Medya, aile içi zulüm örneklerini büyütüp, tekrarlarla gözümüze sokup ev hanımlarının berbat bir hayat yaşadıkları algısını yerleştirmek için çırpınıyor. Ama hanım efendilerin sanayide, fabrikada, otelde, temizlikte çalışırken
karşılaştıkları sıkıntıları, tacizleri, meslek hastalıklarını özenle gözlerden kaçırıyor. Eve hapsolmaktan kurtulup
memur, işçi olabilenlerin Cennete kavuştukları algısını yayıyor. Para için çalışmayı öyle kutsal bir şey sayıyor ki; eğer fuhuşu bile para karşılığı yapıyorsanız fahişe olmuyor, seks işçisi oluyorsunuz. Seks işçisi olduğunuzda medyada eve hapsolmuş kadın kadar horlanmıyorsunuz.
Ev hapishane olursa,
özgürlük için aşılması gereken gardiyan kim oluyor?
TV’lerden her gün onlarca eğitmen, kadının
güçlü olması gerektiğini anlatıyor. Ama kadının kime karşı güçlü olacağı, kiminle
güç yarışına ve hesaplaşmaya gireceği söylenilmiyor.

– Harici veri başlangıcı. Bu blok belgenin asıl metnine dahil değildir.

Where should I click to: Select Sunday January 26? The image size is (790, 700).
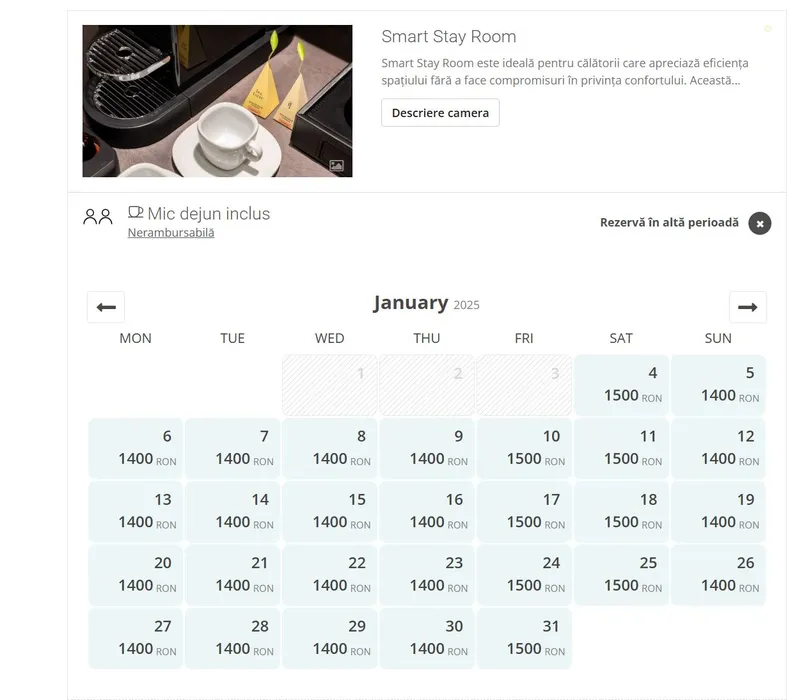tap(718, 575)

Patronuna, müdürüne, şefine veya müşterisine karşı mı?
Olur mu öyle şey?
Kadın, kocasına veya babasına karşı kışkırtılır, patronuna karşı değil. Ki kolayca
“er”ini/gardiyanını aşıp bir tezgah başında, bir vergi dairesinde veya çamaşırhanede
patronlarına hizmet edip özgürlüğün tadına(!) varabilsin.

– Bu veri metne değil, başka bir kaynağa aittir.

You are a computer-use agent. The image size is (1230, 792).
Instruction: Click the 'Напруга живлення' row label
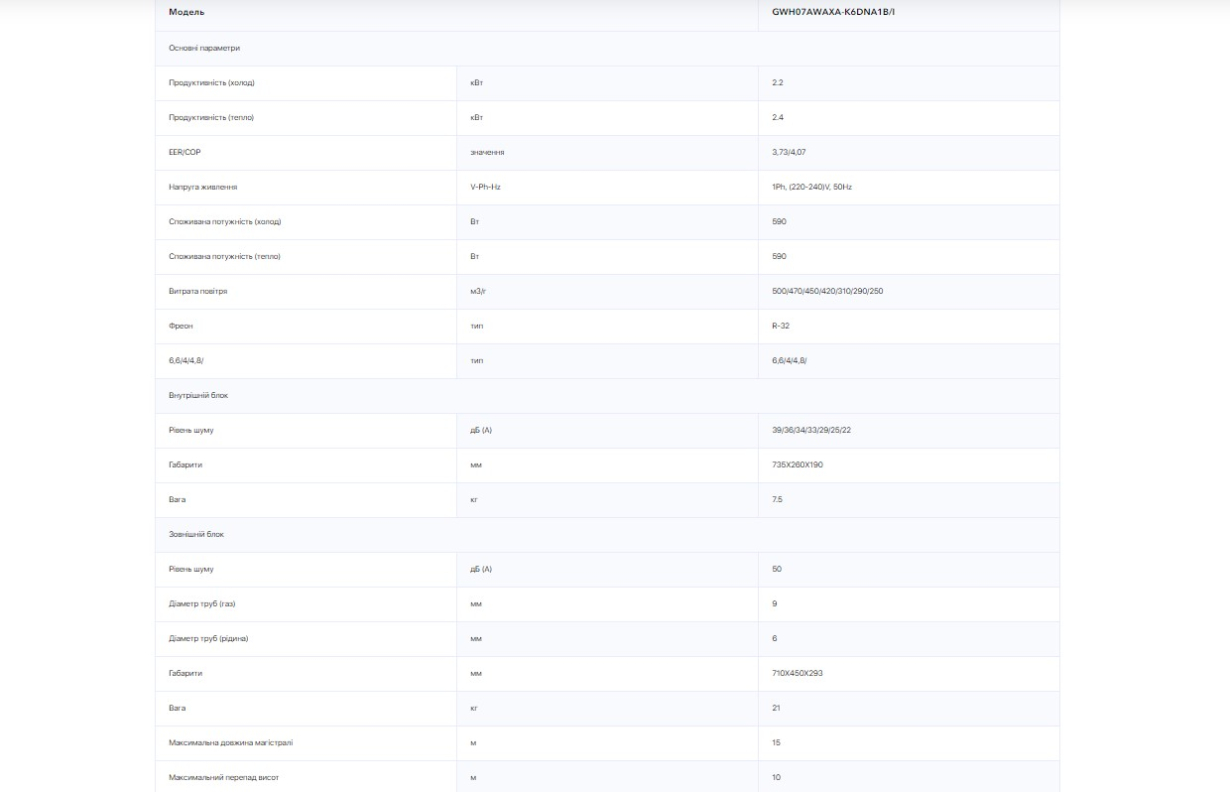(x=203, y=187)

Hükümetlerin zenginleşmek için aceleleri var. Üstelik insanlığın zirvesinin Batı Aklı olduğuna emin olduklarından, Batılı Protestan aileden daha iyi bir aile modelinin olabileceğine inanmıyorlar. Bu nedenle Kadın
ve Aile Bakanlıkları üzerinden topluma zengin Batının Protestan aile modelini dayatıyor, projelere kredi veriyor, reklam kampanyaları
düzenliyor, bilinçaltı mesajlar yüklü filimler çekiyorlar.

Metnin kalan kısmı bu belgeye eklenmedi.